### Aim of the exercise
The entries below need to be transcribed verbatim.

### Information

■ ■ ■ ■

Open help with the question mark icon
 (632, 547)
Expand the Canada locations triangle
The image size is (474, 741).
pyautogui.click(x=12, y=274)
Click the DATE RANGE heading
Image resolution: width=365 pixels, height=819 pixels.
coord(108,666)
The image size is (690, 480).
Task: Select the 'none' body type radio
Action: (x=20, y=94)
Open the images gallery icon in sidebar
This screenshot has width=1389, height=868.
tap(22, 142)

■ ■ ■ ■

### Completed task
Open help with the question mark icon
 (632, 547)
Expand the Canada locations triangle
The image size is (474, 741).
pyautogui.click(x=12, y=274)
Click the DATE RANGE heading
Image resolution: width=365 pixels, height=819 pixels.
coord(108,666)
The image size is (690, 480).
Task: Select the 'none' body type radio
Action: (x=20, y=94)
Open the images gallery icon in sidebar
This screenshot has width=1389, height=868.
tap(22, 142)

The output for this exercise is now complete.